Data for this task:
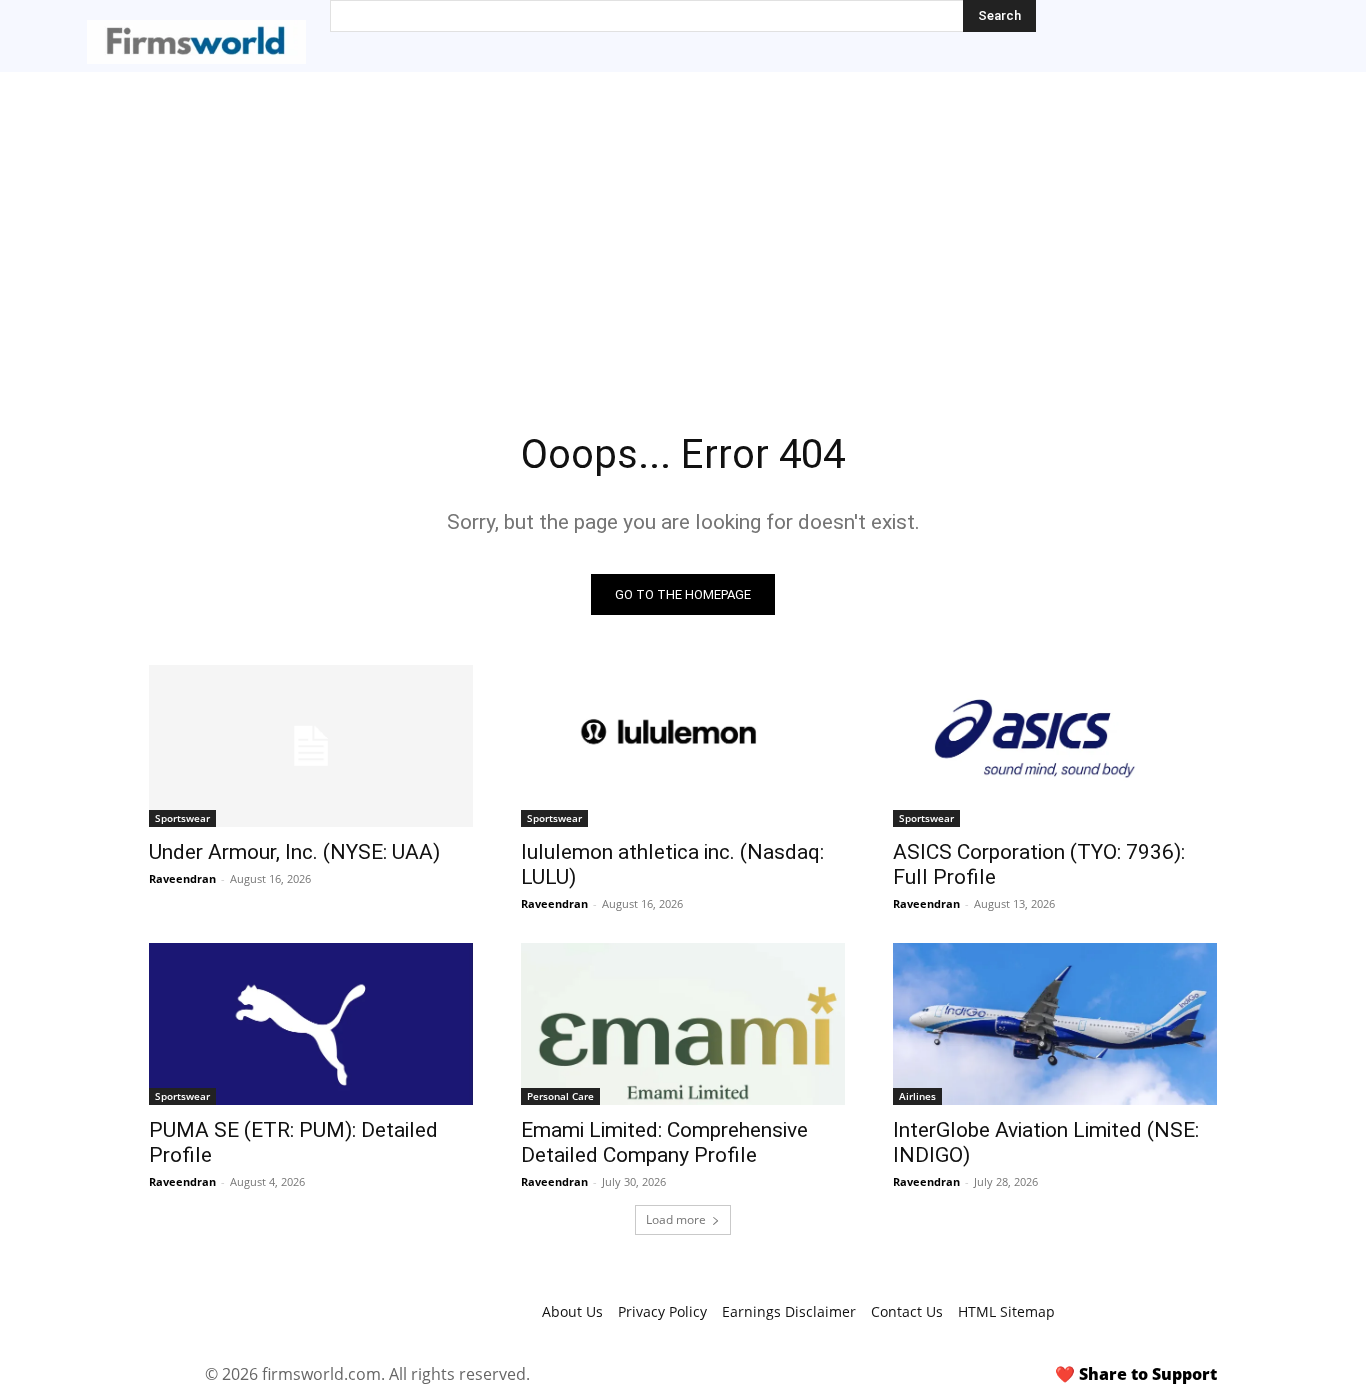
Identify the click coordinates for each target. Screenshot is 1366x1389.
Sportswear (182, 818)
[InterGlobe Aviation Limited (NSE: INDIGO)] (1055, 1024)
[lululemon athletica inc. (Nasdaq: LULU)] (683, 746)
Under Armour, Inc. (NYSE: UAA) (294, 852)
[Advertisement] (683, 222)
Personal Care (560, 1096)
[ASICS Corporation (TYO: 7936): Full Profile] (1055, 746)
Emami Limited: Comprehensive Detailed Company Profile (664, 1142)
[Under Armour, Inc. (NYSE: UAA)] (311, 746)
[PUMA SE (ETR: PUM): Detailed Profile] (311, 1024)
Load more (676, 1219)
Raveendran (182, 878)
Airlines (917, 1096)
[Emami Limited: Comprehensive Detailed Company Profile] (683, 1024)
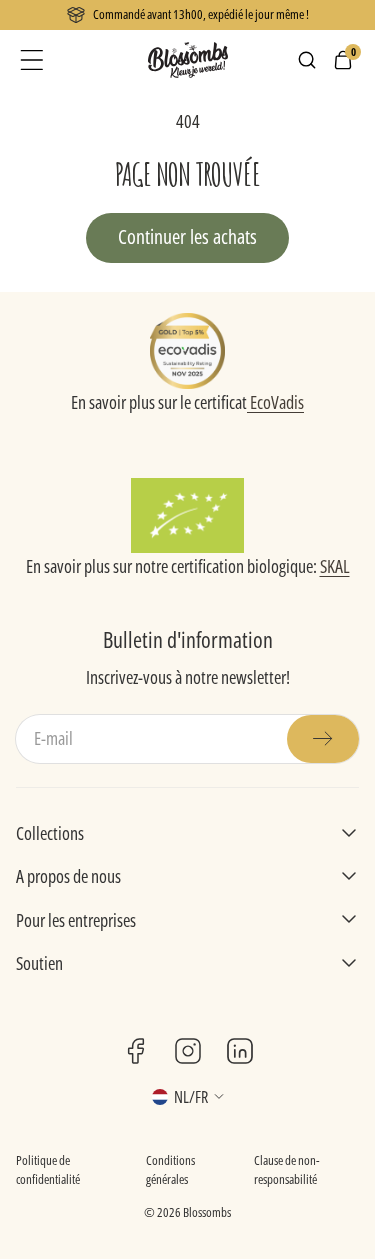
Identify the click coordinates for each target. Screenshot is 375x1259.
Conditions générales (170, 1170)
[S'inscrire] (323, 739)
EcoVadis (275, 402)
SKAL (335, 566)
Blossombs (207, 1212)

Problem: Output all the data, exactly, without images.

Answer space:
Identify the click coordinates for each target. Screenshot is 1366x1389.
Sportswear (182, 818)
[InterGlobe Aviation Limited (NSE: INDIGO)] (1055, 1024)
[lululemon athletica inc. (Nasdaq: LULU)] (683, 746)
Under Armour, Inc. (NYSE: UAA) (294, 852)
[Advertisement] (683, 222)
Personal Care (560, 1096)
[ASICS Corporation (TYO: 7936): Full Profile] (1055, 746)
Emami Limited: Comprehensive Detailed Company Profile (664, 1142)
[Under Armour, Inc. (NYSE: UAA)] (311, 746)
[PUMA SE (ETR: PUM): Detailed Profile] (311, 1024)
Load more (676, 1219)
Raveendran (182, 878)
Airlines (917, 1096)
[Emami Limited: Comprehensive Detailed Company Profile] (683, 1024)
Identify the click coordinates for each target. Screenshot is 375x1259.
Conditions générales (170, 1170)
[S'inscrire] (323, 739)
EcoVadis (275, 402)
SKAL (335, 566)
Blossombs (207, 1212)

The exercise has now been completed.